Eğitim-öğretimin etkili olması için nitelikli öğretmenlere ihtiyaç var. Öğretmenlerin nitelikli olmalarını sağlamanın yollarından biri de hizmetiçi eğitimlerdir. Bu eğitimlerde öğretmenlerin mesleki bilgi ve becerilerini arttırmak ve onların eğitimdeki yenilikleri uygulayabilecek yeterlikte olmalarını sağlamak hedeflenir. Çünkü mesleki eğitimi sadece 4-5 yıllık üniversite dönemiyle sınırlı kalan birinin 25-30 sene boyunca etkili öğretmenlik yapması beklenemez. Bu öğretmenler kendilerini geliştirmek konusunda vicdanlarıyla baş başa bırakılmış olurlar ve eğitim, kişilerin vicdanlarına bırakılamayacak kadar ciddi bir iştir.

Hizmetiçi eğitim özellikle bizim gibi eğitim reformlarının sıklıkla yapıldığı ülkelerde daha da önemli hale geliyor. Bu reformları uygulayacak olan öğretmenlerin yeterlikleri geliştirilmezse öğretmen bildiğini okumaya devam eder ve reformlar kağıt üzerinde kalır. Son dönemde yapılan eğitim reformlarından sonra hizmetiçi eğitimler gereği gibi planlanmadı. Örneğin, 4+4+4 sistemiyle birlikte İngilizce öğretimi ilkokul ikinci sınıflarda okutulmaya başlandı. Ancak öğretmenler İngilizce’nin bu yaş gruplarında nasıl öğretilmesi gerektiği konusunda eğitim almadılar. Bu durum öğrencilerin yaşlarına uygun ve etkili bir İngilizce öğretimi almalarını engelleyebilir.

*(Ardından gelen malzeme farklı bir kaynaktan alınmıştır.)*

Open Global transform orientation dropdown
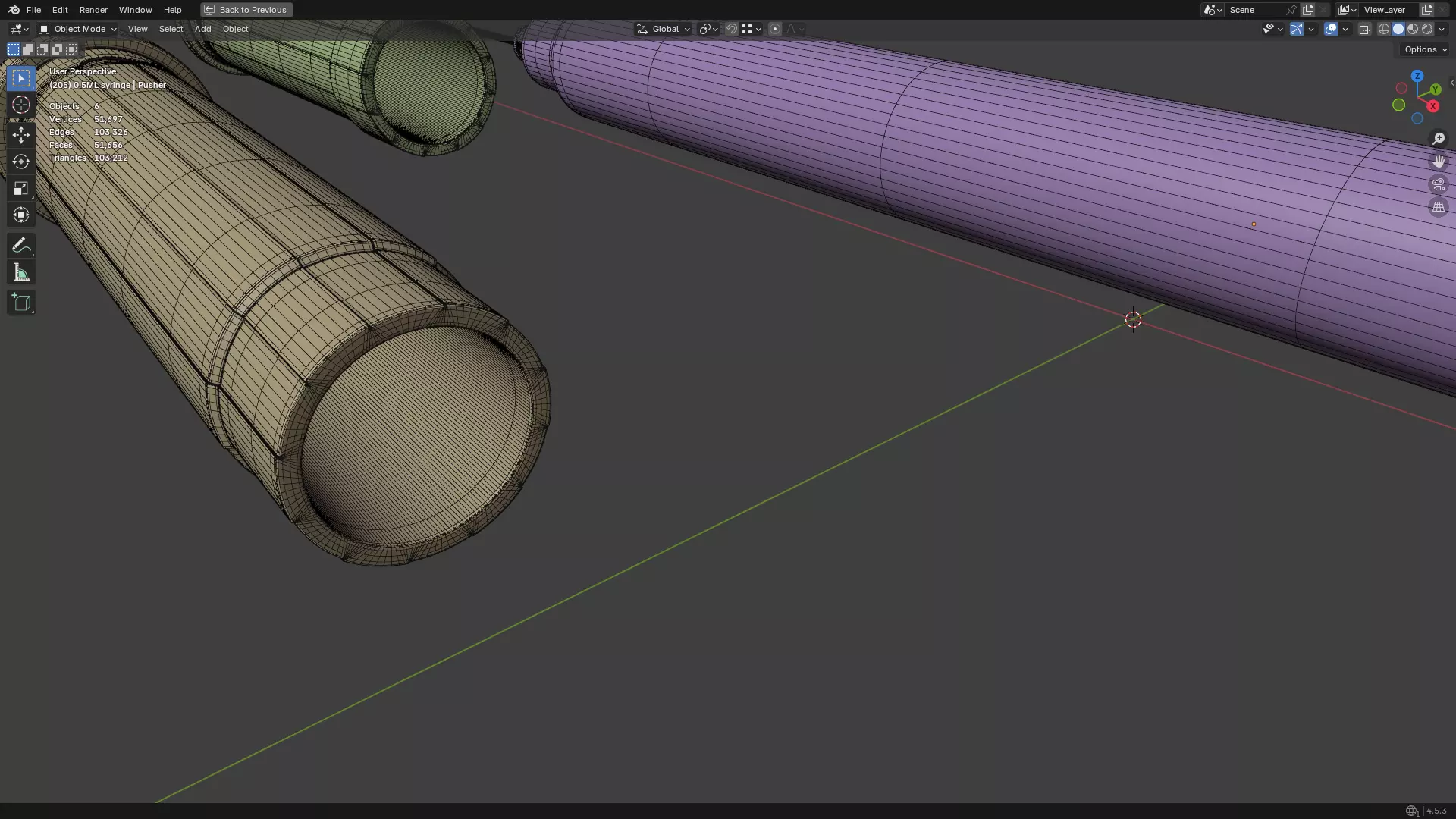The image size is (1456, 819). (x=664, y=29)
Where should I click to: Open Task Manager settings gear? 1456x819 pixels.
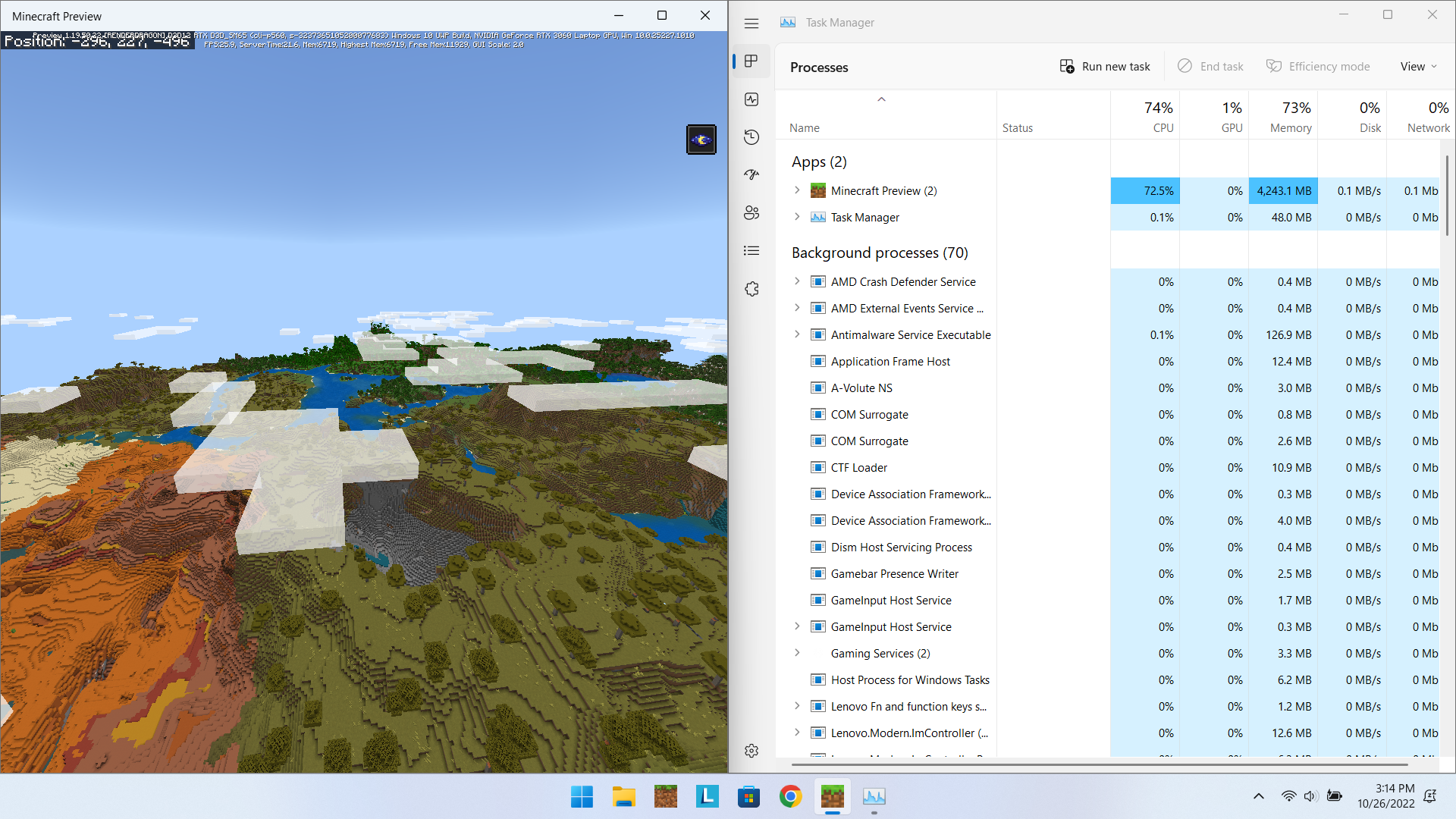(x=752, y=751)
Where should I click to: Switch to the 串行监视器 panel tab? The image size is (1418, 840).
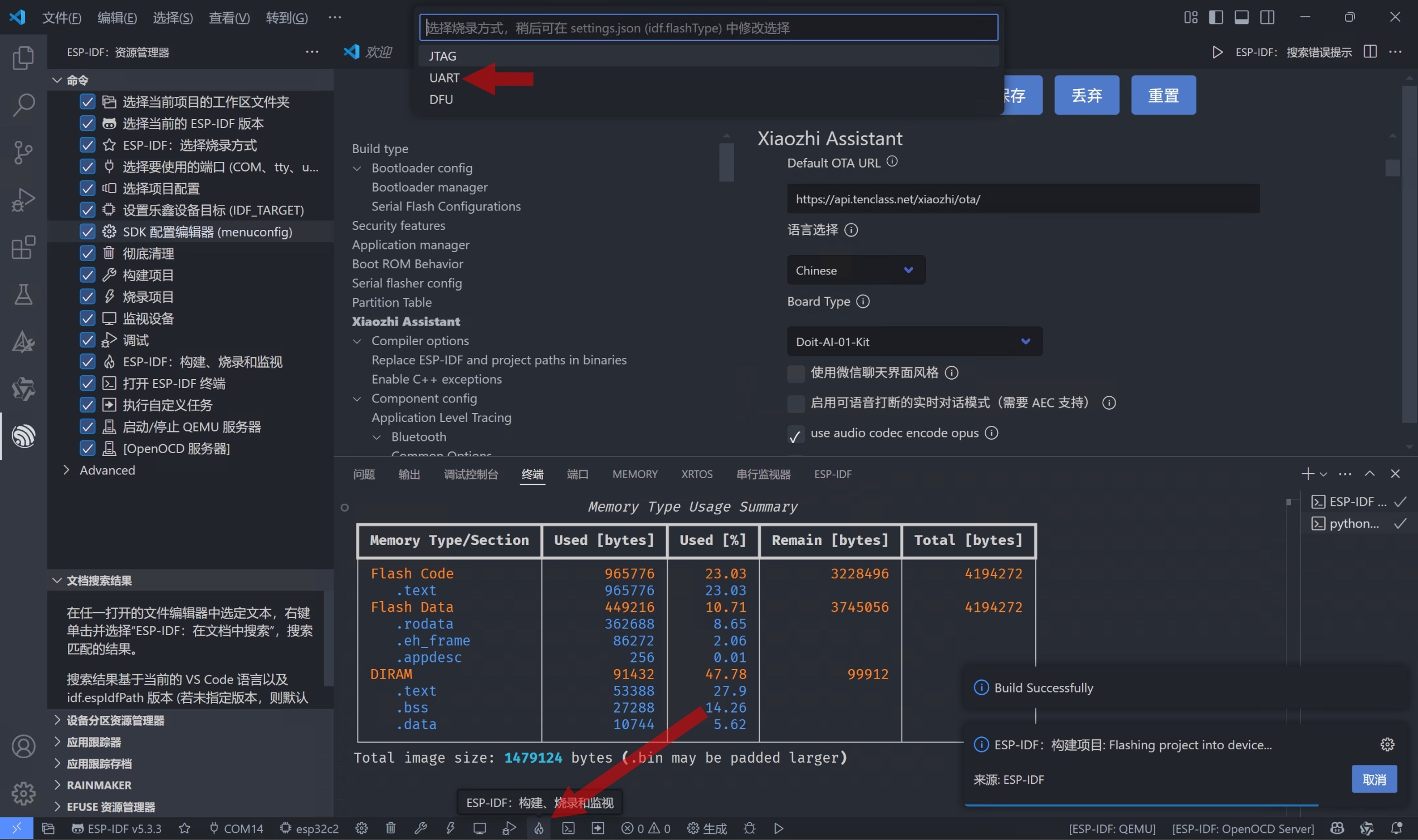point(763,474)
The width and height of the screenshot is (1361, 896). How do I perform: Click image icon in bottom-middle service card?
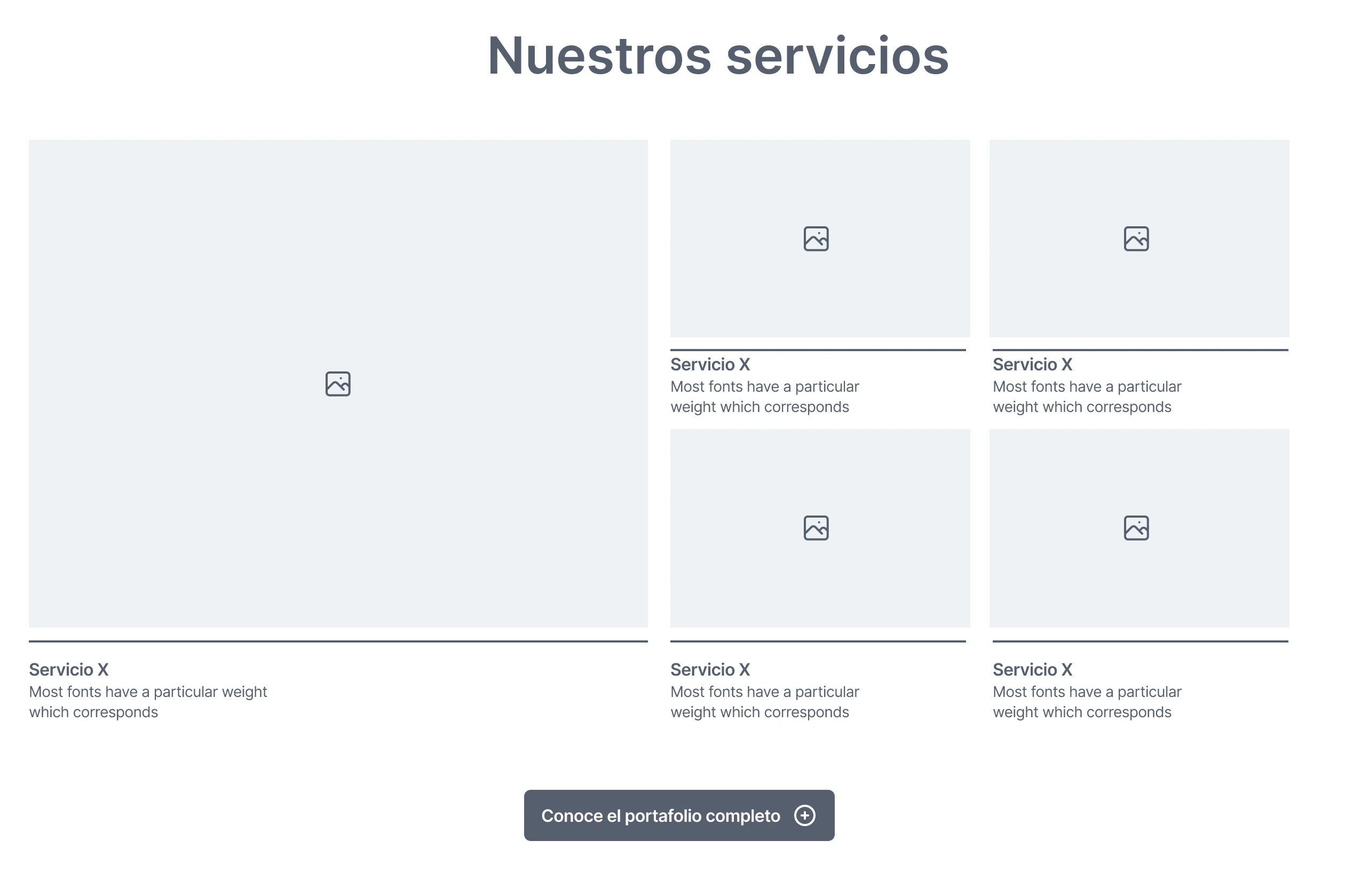coord(816,528)
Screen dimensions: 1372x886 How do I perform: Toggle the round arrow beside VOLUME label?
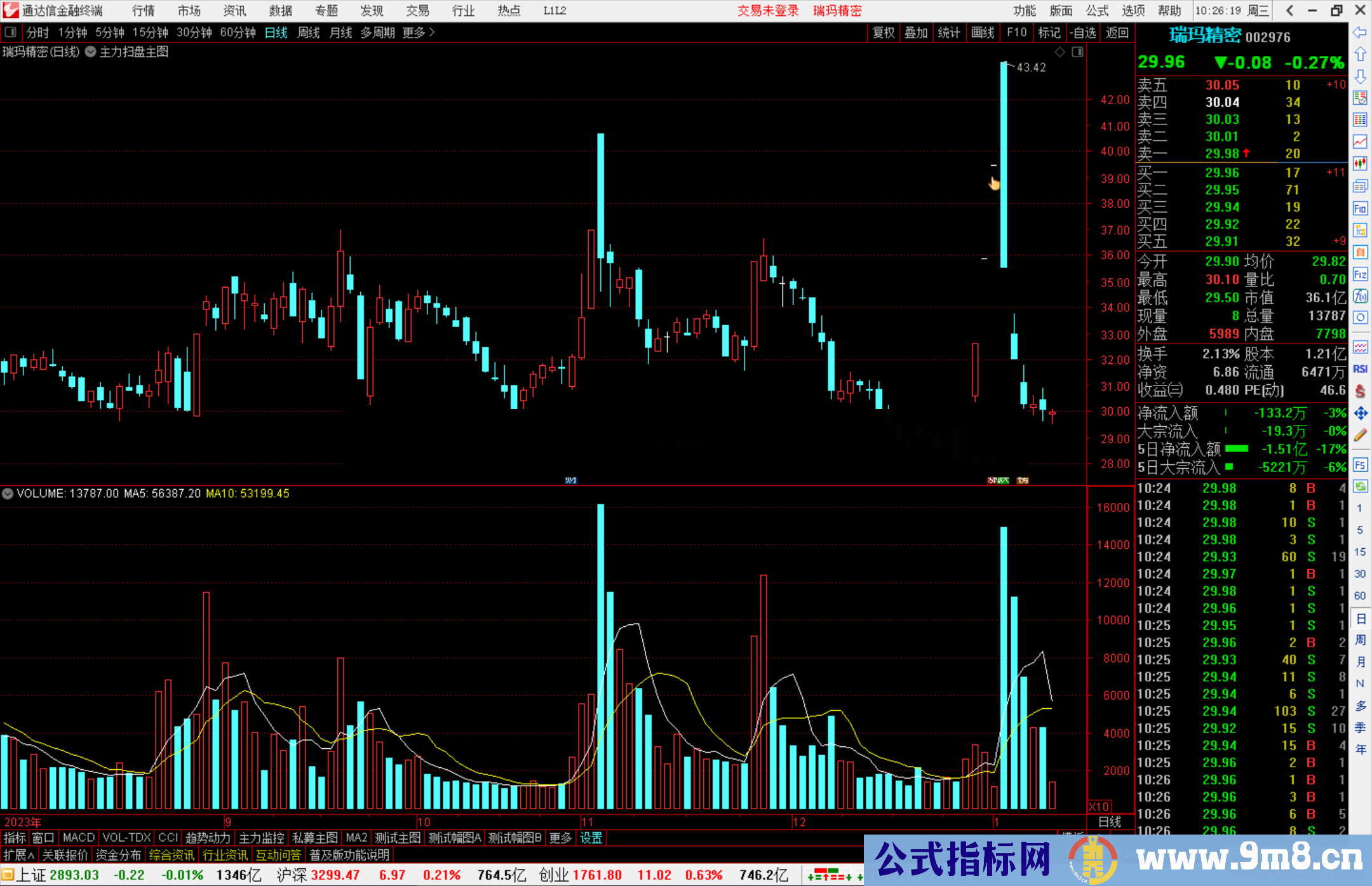coord(8,493)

Hizmetiçi eğitimin elzem olduğu diğer bir değişiklik ise, son yıllarda pilot okullarda haftada 15 saat İngilizce derslerinin verildiği hazırlık sınıflarının oluşturulması ve bu sınıflarda İngilizce’nin farklı dil becerilerine (okuma, yazma, dinleme, konuşma) odaklanan derslerin verilmesidir. Öğretmenlere bu becerilerin ayrı ayrı kapsamlı bir şekilde nasıl öğretileceği konusunda hizmetiçi eğitimler verilmedi. Hizmetiçi eğitimden geçmeyen bir öğretmen yine bildiği şeyi, örneğin dil bilgisi öğretimini, yapmayı sürdürecek ve böylelikle yapılan değişiklik bir işe yaramayacak.

Hizmetiçi eğitimlerin nasıl olması gerektiğini tespit etmek için öğretmenlerin görüşlerini anlamak önemli. Bu amaçla yürüttüğüm ve ‘Professional Development in Education’ dergisinde yayımlanan bir araştırmamda ülkemizde 50 şehirde ilkokul, ortaokul ve liselerde görev yapan 2476 İngilizce öğretmeninin almış oldukları hizmetiçi eğitim programlarının güçlü ve zayıf yönleri hakkındaki görüşlerini ortaya koyma fırsatı buldum. Çalışmamın temel bulguları şöyle.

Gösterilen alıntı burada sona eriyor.